DELILLE HORS DE FRANCE

COLLOQUE INTERNATIONAL
UNIVERSITÉ DE BÂLE, 25-27 JANVIER 2018

APPEL À COMMUNICATION

Si l’on sait que Jacques Delille (1738-1813) fut tenu de son temps pour l’un des plus grands poètes français, sa réception à l’étranger n’a guère été étudiée. Or, elle a été massive et, à l’image d’une onde sismique dont on ne ressentirait pas les effets uniformément selon le lieu et le moment de l’observation, elle a varié dans les différents espaces nationaux à différentes périodes de leur histoire. Par ailleurs, Delille fut l’une des figures de l’Émigration : de 1795 à 1802, il résida en Suisse, en Allemagne et en Angleterre où ses passages furent commentés et documentés, lui offrant notamment l’occasion de rencontrer d’autres créateurs. D’où l’intérêt d’interroger la réception de l’œuvre et de la personne de Delille hors de France.

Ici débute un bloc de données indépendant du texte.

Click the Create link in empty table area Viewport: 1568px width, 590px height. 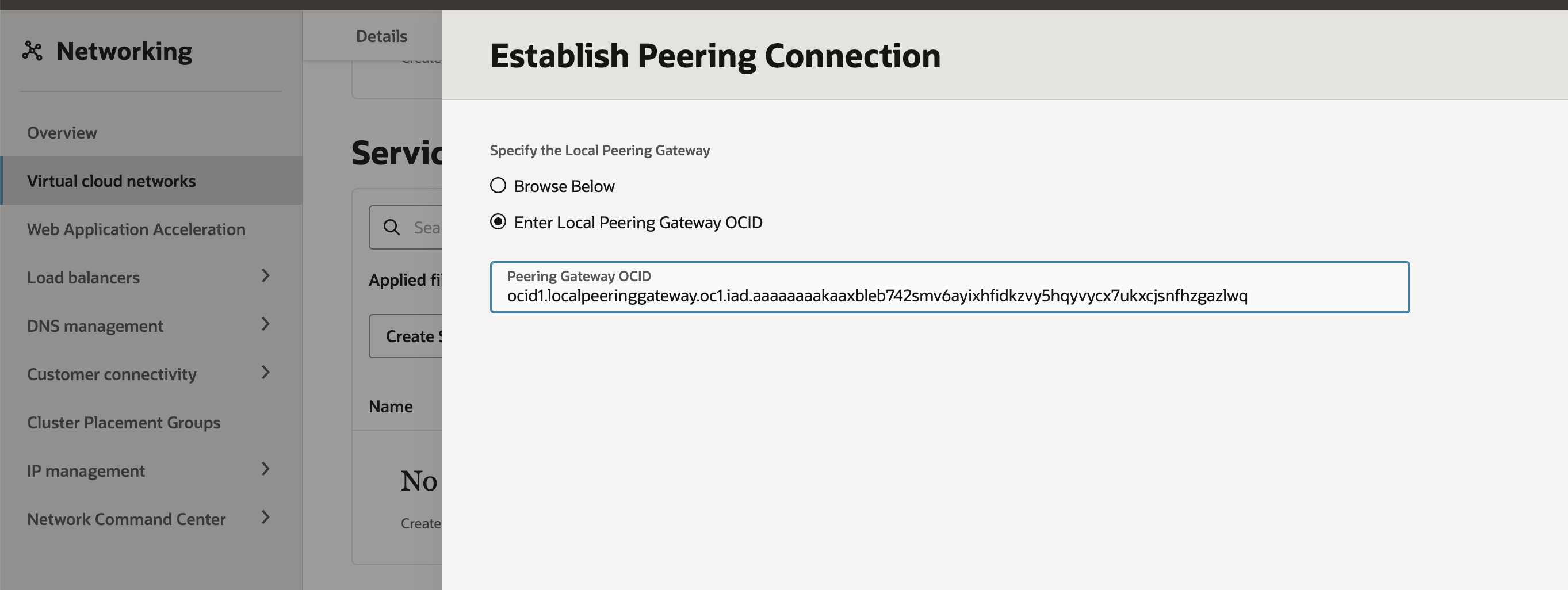click(x=420, y=523)
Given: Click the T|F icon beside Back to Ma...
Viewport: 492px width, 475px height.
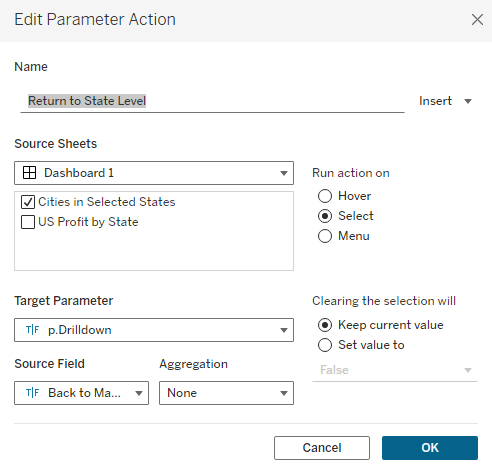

Pour en rendre compte, le colloque abordera cette réception, du vivant de l’auteur et jusqu’à la fin du XIXe siècle, aussi bien dans le domaine de la littérature que dans le reste du champ culturel et artistique. En documentant par des études ciblées cette réception fluctuante, parfois fortement contrastée, nous chercherons à saisir les dynamiques de diffusion, de réinterprétation, voire d’instrumentalisation qui y présidèrent.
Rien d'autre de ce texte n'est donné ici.